David says that the book idea germinated from a visit he and his wife Barbara made to the Beach-Head Cemetery at Anzio near Rome to see the grave of Royal Scots Fusilier George ‘Geordie’ Kane. The soldier was the brother of Barbara’s mother, Betty Huxley, and he had been killed on 18 April 1944. A photograph of Geordie was displayed at the Huxley family in High Hurstwood, near Uckfield but nobody from the family in Sussex or in Scotland had ever been to Italy. ‘In the late Eighties, Betty began to talk more and more of Geordie and my wife and I decided to take a weekend break in Rome and make the excursion to Anzio. We found the grave and took pictures and brought them back to show Betty how well Geordie’s memory was preserved in that far-off corner of a foreign land. Betty herself died just a few months later. ‘It’s one of the ironies of war that Geordie’s widow went on to marry a released German prisoner-of-war at the end of hostilities.’
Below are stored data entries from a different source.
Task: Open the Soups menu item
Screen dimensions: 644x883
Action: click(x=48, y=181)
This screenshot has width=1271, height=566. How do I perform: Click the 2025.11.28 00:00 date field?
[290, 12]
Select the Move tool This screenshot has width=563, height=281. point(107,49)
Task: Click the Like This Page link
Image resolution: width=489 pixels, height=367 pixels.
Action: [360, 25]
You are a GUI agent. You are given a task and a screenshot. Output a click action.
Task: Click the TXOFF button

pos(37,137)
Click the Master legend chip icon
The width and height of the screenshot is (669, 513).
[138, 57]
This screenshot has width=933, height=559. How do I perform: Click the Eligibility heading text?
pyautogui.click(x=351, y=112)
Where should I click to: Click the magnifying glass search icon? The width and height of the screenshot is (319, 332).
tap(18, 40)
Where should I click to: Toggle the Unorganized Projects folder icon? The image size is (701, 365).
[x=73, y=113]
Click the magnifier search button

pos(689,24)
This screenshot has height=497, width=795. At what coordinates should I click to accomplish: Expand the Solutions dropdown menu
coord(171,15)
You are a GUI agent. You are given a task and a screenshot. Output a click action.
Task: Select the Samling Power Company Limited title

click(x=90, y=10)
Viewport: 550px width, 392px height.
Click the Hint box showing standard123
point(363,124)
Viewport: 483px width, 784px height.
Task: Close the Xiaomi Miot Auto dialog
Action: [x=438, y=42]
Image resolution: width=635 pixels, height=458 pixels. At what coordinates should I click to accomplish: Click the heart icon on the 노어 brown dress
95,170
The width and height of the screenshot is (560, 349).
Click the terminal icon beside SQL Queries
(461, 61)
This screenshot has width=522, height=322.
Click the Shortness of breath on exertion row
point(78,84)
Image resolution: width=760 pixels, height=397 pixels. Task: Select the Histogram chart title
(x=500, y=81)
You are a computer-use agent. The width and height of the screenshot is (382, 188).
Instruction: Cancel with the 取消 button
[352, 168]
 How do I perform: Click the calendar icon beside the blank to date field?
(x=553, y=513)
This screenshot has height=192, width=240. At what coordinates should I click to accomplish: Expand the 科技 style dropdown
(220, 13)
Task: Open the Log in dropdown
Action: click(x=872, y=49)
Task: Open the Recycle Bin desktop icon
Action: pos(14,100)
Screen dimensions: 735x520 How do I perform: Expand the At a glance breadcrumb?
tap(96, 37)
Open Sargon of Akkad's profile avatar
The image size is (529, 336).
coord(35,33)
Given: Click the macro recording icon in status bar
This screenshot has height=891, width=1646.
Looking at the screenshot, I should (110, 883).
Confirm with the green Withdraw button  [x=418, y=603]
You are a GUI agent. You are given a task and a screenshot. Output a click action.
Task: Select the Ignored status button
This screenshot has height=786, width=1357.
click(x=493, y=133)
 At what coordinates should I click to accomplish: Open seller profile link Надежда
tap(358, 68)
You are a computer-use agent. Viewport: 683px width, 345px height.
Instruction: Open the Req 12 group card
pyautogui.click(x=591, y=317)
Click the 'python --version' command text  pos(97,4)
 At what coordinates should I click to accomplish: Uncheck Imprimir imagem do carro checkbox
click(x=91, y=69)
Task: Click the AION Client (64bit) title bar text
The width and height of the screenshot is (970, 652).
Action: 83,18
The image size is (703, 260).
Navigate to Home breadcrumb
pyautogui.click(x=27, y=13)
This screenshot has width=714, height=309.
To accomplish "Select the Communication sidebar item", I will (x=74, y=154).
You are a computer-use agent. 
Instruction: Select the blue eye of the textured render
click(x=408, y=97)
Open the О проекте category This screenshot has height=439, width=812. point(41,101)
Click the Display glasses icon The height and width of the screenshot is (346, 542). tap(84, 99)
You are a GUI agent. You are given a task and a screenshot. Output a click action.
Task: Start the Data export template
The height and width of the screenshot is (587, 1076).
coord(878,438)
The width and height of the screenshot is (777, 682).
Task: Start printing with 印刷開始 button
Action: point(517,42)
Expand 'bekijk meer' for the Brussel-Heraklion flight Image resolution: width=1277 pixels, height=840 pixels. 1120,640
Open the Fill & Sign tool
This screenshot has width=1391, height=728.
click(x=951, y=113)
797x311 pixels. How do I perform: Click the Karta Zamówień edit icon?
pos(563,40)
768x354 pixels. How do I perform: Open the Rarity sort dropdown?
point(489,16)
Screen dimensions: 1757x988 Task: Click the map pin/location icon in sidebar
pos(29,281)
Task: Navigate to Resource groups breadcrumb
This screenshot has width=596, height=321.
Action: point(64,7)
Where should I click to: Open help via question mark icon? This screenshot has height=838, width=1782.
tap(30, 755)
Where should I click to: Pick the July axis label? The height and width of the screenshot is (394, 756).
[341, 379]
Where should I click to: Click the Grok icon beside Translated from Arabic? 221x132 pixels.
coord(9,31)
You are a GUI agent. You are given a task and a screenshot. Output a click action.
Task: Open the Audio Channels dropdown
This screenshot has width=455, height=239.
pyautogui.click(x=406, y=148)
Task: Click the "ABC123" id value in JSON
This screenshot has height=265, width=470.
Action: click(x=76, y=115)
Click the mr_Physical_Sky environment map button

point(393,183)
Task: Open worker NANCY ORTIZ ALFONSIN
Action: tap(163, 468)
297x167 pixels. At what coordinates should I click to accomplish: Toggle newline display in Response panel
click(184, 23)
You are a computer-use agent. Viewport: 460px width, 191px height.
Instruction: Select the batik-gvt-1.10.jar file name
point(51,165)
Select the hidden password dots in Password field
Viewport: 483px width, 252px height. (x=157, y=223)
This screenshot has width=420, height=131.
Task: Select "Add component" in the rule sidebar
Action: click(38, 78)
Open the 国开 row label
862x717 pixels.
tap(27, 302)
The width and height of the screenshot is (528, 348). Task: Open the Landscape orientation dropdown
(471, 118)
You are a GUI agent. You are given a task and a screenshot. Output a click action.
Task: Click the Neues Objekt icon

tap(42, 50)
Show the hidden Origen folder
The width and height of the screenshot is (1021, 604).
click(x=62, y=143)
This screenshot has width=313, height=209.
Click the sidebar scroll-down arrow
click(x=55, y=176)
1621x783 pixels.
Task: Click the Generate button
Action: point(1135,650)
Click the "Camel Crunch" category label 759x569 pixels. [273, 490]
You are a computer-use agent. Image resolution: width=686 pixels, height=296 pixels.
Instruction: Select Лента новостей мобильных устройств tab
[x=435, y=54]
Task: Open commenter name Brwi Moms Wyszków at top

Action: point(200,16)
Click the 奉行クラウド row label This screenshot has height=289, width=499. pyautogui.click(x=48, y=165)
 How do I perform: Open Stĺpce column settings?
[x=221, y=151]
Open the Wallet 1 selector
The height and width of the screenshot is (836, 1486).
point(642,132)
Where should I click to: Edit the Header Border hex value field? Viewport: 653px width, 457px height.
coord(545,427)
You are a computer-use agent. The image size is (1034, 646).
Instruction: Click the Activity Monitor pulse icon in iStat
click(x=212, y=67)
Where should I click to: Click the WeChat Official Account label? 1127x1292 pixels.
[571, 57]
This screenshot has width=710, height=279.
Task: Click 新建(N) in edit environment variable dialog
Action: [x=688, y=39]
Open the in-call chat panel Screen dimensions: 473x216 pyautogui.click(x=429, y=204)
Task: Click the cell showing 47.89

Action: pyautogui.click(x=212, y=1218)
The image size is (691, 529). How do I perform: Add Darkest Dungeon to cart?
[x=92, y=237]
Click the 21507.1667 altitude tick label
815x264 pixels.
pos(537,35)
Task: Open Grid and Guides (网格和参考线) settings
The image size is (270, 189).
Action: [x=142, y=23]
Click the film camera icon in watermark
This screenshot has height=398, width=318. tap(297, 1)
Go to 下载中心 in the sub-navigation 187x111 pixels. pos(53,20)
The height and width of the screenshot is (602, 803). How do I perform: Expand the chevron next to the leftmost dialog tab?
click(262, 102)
Other local links in the book include stories about Lewes residents Len Sullivan and Peter Theobald, the latter an Eighth Army veteran that David and Barbara took back to the El Alamein battlefield two years ago. ‘One thing I quickly discovered when seeking stories was how close to home so many of them could be found. In Peter’s case I went to school in Lewes with his daughter Pauline but it wasn’t until we met up again through our shared enthusiasm for Lewes Football Club that I found out about his six years in the army in the Middle East. Just chatting to him on the terraces led to a story.’